> **What the task asks**
Find and return every line of the data that contains the word "agent".
Entries provided START
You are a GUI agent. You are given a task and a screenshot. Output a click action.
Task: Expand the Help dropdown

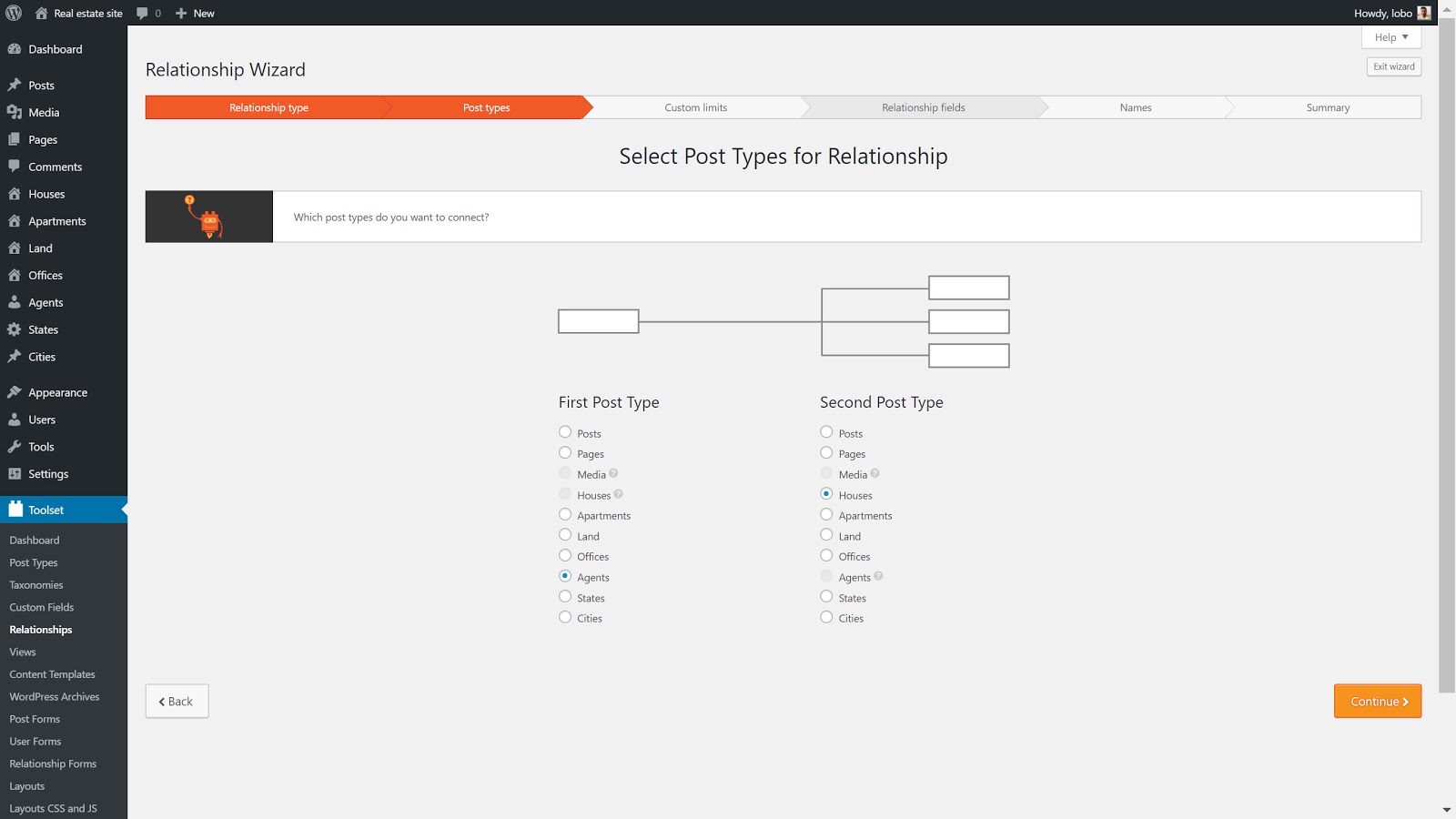1390,37
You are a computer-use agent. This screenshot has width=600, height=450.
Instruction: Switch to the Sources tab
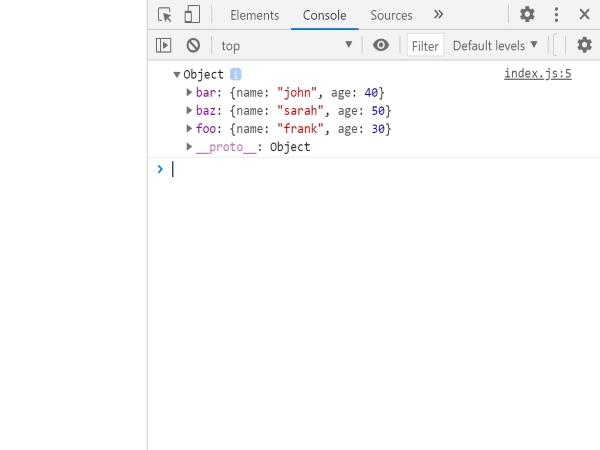[391, 15]
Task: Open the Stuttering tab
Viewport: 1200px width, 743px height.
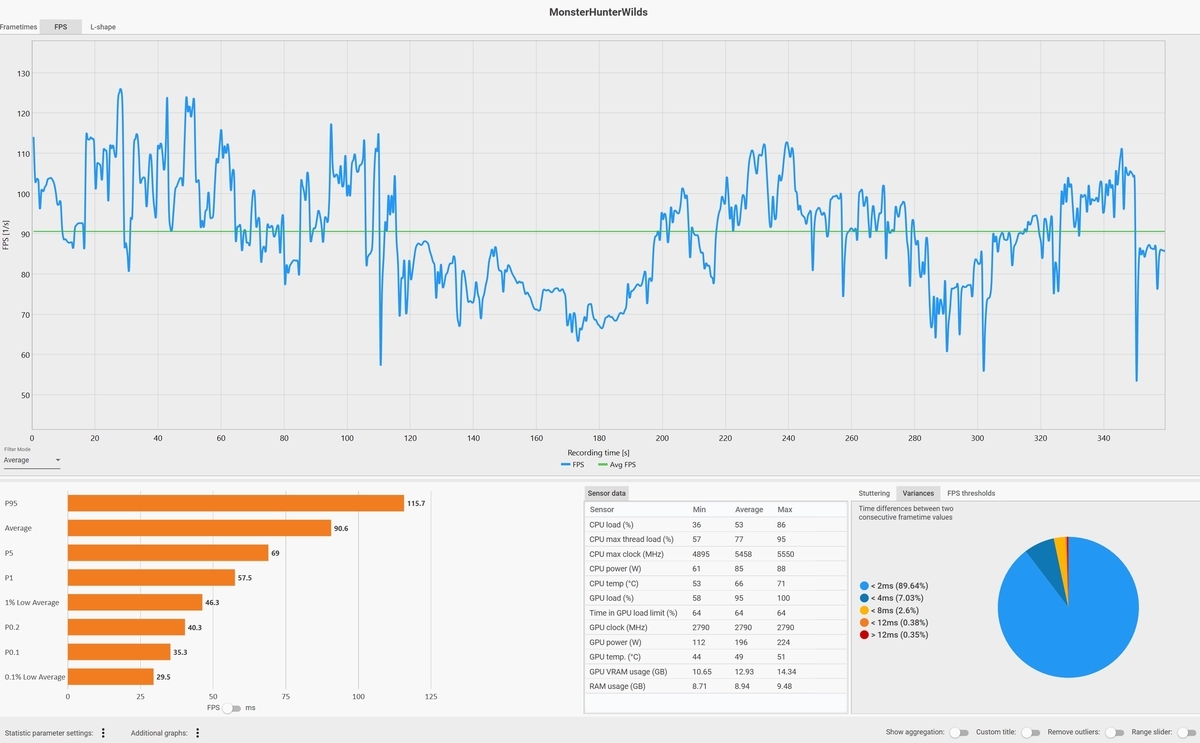Action: [874, 493]
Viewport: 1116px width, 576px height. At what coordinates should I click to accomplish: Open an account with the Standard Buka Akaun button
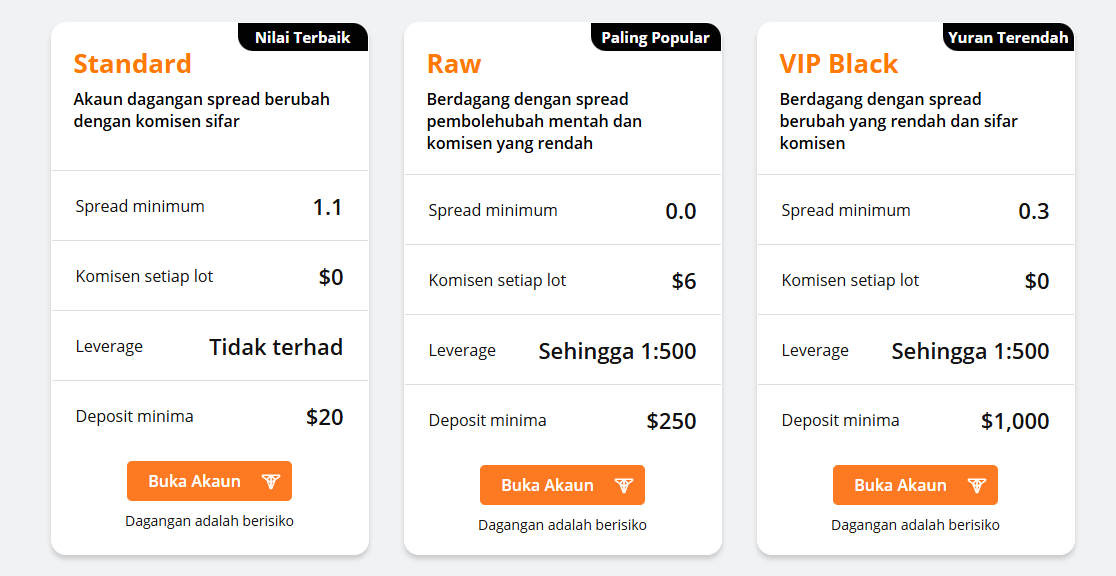[209, 481]
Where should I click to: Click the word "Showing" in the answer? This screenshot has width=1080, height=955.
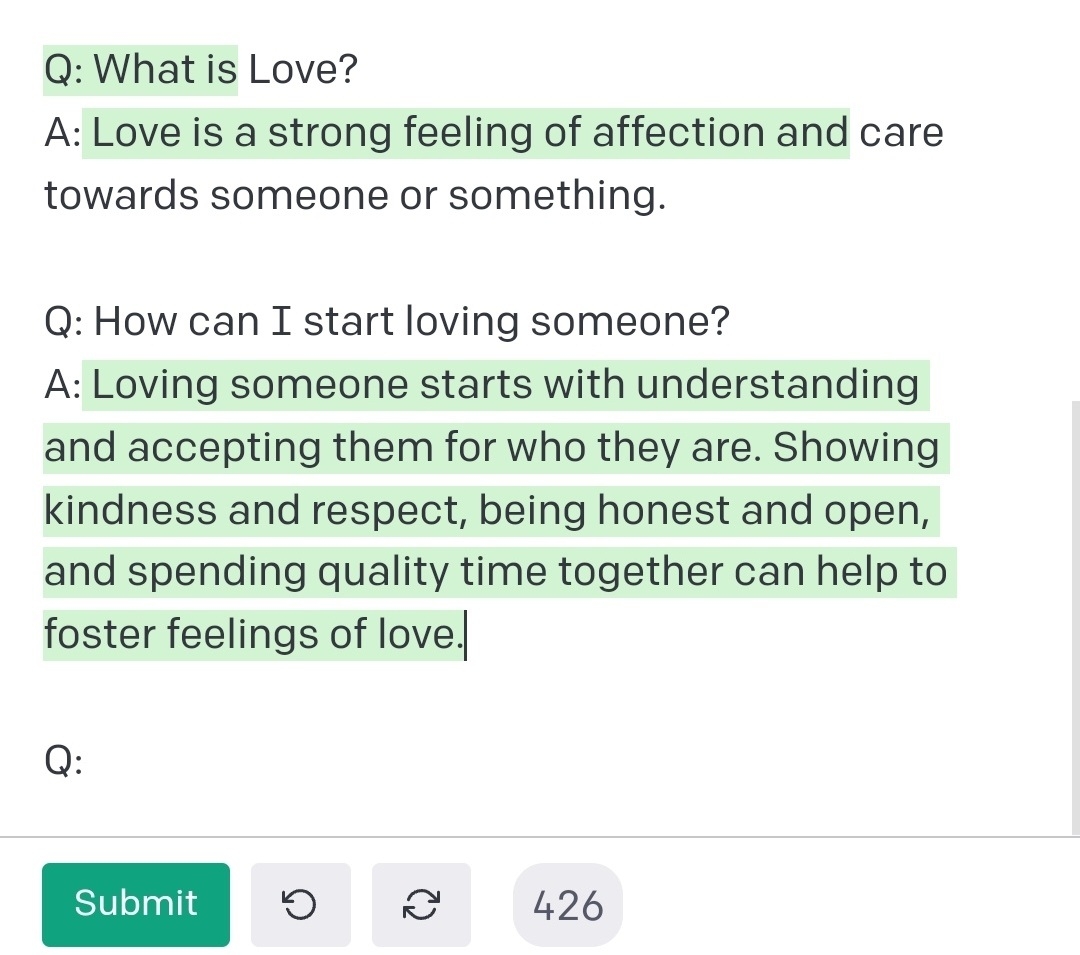click(x=856, y=448)
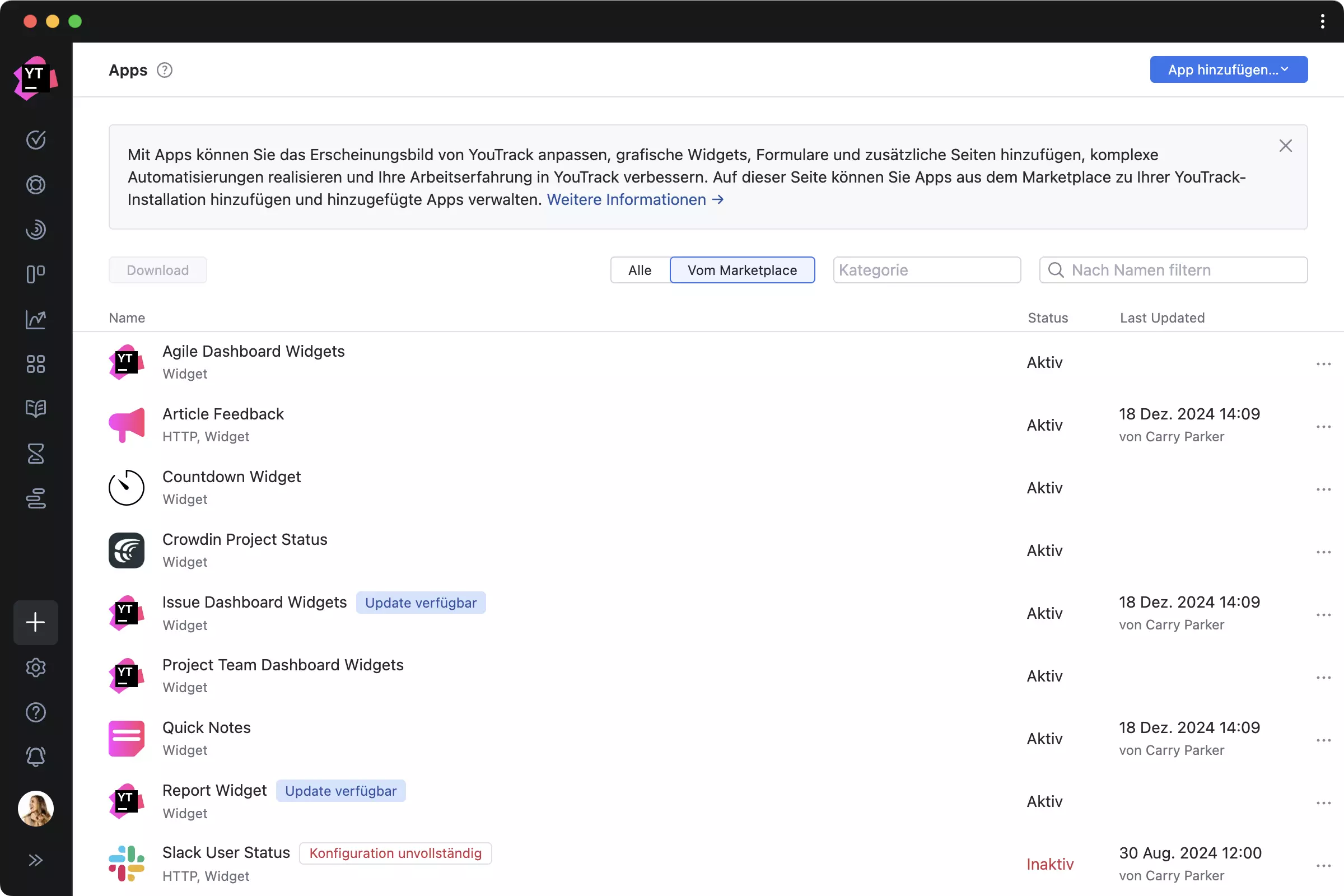The height and width of the screenshot is (896, 1344).
Task: Click the settings gear icon
Action: tap(36, 667)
Entries provided END
> **Output for this exercise**
You are a GUI agent. You are given a task and a screenshot. Output a click action.
You are a computer-use agent. This screenshot has width=600, height=450.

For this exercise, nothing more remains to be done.